Mali : le grand cafouillage entre l’État et les jihadistes
Ce jeudi 21 octobre, le gouvernement malien a démenti toute négociation avec les chefs jihadistes. Une information pourtant confirmée par le ministère des Affaires religieuses deux jours plus tôt. L’exécutif a-t-il eu peur de mécontenter la France ? Retour sur cet imbroglio.
C’est à n’y plus rien comprendre. Ce mardi 19 octobre, l’information tombe sur les ondes de Radio France internationale : le gouvernement malien a mandaté le Haut conseil islamique (HCI) afin de négocier avec les chefs jihadistes Iyad Ag Ghaly, le chef du JNIM, et Amadou Koufa de la katiba Macina.
Confirmée par le ministre malien des Affaires religieuses, Mamadou Koné, l’information marque un changement de posture des autorités maliennes. Alors que la demande est émise de longue date par les Maliens, les autorités assument désormais leur volonté de négocier officiellement avec les groupes armés terroristes.
Rétropédalage
Sauf que deux jours plus tard, la communication du gouvernement dit le contraire. Dans un communiqué lu à la télévision nationale, la Primature dément avoir chargé qui que ce soit de négocier avec Ag Ghali et Koufa. « Aucune organisation nationale ou internationale n’a été mandatée officiellement pour mener une telle activité », peut-on lire dans le document.
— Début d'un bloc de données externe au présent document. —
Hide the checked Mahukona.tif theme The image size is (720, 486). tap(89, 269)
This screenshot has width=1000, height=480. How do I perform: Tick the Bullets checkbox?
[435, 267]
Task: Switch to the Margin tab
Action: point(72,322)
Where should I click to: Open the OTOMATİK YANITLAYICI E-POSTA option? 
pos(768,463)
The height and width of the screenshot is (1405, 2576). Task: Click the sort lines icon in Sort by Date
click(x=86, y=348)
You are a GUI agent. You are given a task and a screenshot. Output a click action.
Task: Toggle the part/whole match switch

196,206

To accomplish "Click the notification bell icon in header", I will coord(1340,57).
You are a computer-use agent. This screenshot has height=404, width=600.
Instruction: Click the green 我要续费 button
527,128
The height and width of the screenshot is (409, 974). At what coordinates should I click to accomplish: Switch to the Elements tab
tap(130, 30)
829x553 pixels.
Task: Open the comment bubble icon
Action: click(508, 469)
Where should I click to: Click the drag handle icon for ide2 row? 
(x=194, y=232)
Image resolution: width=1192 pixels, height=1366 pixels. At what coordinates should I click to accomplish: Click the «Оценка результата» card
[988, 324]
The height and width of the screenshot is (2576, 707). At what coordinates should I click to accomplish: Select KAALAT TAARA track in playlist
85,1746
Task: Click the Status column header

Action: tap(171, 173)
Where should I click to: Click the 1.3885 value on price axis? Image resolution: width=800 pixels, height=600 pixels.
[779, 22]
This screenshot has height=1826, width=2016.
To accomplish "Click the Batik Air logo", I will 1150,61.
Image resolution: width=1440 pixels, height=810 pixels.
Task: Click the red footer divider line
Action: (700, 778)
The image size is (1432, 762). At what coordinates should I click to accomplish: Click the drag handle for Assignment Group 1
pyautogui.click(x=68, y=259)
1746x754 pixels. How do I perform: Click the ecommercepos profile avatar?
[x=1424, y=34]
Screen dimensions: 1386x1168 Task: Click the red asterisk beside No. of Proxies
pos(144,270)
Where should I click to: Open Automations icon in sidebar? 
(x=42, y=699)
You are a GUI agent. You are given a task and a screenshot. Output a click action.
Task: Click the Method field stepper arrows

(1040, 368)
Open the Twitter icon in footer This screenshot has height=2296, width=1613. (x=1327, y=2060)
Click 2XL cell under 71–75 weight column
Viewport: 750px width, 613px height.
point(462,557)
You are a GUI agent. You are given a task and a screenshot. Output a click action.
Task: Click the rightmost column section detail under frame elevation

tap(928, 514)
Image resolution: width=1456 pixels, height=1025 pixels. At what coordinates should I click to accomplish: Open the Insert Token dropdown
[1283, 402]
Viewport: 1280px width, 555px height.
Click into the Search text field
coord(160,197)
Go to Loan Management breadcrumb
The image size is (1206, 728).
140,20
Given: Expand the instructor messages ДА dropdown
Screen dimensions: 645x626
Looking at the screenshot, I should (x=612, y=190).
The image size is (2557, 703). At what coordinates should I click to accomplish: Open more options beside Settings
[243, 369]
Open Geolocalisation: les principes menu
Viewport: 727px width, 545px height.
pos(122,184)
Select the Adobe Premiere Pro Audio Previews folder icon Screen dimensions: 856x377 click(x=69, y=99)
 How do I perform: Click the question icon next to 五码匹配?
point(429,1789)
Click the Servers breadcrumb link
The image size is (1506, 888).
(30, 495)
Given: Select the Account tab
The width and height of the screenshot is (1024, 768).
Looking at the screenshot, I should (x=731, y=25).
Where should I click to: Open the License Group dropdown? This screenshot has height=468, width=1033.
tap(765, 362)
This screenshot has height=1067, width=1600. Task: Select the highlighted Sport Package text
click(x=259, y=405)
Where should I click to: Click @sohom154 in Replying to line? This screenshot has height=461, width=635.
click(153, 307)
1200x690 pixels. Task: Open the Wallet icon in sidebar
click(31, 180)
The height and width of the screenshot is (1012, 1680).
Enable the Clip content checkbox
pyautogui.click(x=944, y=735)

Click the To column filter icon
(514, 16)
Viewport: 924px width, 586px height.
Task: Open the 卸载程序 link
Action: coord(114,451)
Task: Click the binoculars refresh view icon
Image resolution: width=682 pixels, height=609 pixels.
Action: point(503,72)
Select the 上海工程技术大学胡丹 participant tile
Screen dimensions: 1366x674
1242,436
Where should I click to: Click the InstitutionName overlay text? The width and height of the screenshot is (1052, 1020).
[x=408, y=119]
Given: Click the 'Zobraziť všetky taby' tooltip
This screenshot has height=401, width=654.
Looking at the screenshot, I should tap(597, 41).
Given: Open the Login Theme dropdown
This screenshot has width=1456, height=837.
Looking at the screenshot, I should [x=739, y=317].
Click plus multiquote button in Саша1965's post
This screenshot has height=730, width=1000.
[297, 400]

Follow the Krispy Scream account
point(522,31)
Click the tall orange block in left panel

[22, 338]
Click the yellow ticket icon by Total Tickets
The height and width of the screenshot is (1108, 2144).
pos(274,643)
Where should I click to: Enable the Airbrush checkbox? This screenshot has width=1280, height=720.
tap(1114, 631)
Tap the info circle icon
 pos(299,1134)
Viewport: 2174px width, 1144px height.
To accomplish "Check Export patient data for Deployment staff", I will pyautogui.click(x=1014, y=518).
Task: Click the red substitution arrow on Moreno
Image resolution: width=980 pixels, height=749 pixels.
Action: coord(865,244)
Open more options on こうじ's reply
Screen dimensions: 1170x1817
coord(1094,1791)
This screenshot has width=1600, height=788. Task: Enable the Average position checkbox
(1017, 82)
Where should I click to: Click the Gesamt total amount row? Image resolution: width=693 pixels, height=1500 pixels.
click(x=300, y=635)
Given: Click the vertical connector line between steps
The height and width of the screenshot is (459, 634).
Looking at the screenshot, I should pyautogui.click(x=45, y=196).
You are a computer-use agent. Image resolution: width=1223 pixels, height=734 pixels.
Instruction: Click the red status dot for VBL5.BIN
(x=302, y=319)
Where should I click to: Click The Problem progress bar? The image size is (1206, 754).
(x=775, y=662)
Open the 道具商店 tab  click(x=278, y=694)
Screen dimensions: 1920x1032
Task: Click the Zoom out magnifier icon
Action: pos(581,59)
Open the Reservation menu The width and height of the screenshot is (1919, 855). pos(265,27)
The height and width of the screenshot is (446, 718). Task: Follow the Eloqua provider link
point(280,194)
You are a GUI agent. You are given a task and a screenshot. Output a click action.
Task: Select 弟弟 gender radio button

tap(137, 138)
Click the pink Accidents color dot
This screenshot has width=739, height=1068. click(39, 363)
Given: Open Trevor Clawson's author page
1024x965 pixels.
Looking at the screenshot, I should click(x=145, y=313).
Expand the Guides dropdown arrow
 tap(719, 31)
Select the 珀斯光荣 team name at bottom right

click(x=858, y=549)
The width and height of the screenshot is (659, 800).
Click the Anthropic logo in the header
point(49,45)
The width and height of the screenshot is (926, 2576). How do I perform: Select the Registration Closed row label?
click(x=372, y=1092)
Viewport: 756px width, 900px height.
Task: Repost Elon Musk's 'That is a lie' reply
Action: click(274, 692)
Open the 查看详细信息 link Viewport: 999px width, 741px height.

Le ministre des Affaires religieuses a-t-il anticipé l’annonce sans l’accord du chef du gouvernement ? Les autorités ont-elles rétropédalé ? La Primature, contactée par Jeune Afrique, se refuse à tout commentaire, se réfugiant derrière le communiqué publié et se détachant de toute position qu’ait pu prendre le ministère des Affaires religieuses et du Culte. Du côté de ce dernier, on ne souhaite pas non plus commenter.
L’équipe gouvernementale ne donnera donc pas plus de détails. Mais la Primature ne ferme pas pour autant la porte aux négociations. « Le gouvernement a bien noté les recommandations […], allant dans le sens de négociations entre tous les fils du pays afin de les réconcilier pour la stabilité du Mali. [Il] note que des bonnes volontés se sont manifestées pour mener des négociations. À cet effet, il salue leur initiative et les remercie des démarches entreprises pour ramener la stabilité et la quiétude dans les différentes régions du pays », fait valoir le communiqué.
Ligne rouge pour Paris
Alors pourquoi ce changement de cap ? Certains croient y voir le résultat d’une pression extérieure. Pour la France, partenaire privilégié du Mali dans la lutte contre le terrorisme, la négociation avec les jihadistes est une ligne rouge, incompatible avec la présence de soldats français au Mali. Pour autant, l’Élysée, qui s’est plusieurs fois exprimé sur le sujet, n’a pas officiellement réagi à l’information publiée en début de semaine.
Peut-être le rétropédalage des autorités maliennes pourrait alors simplement résulter d’un cafouillage au sein du gouvernement de Choguel Maïga, qui, sans cacher sa volonté de négocier avec les jihadistes – comme le confiait le Premier ministre malien à Jeune Afrique le 16 octobre dernier –, n’a pas encore l’intention d’officialiser la démarche.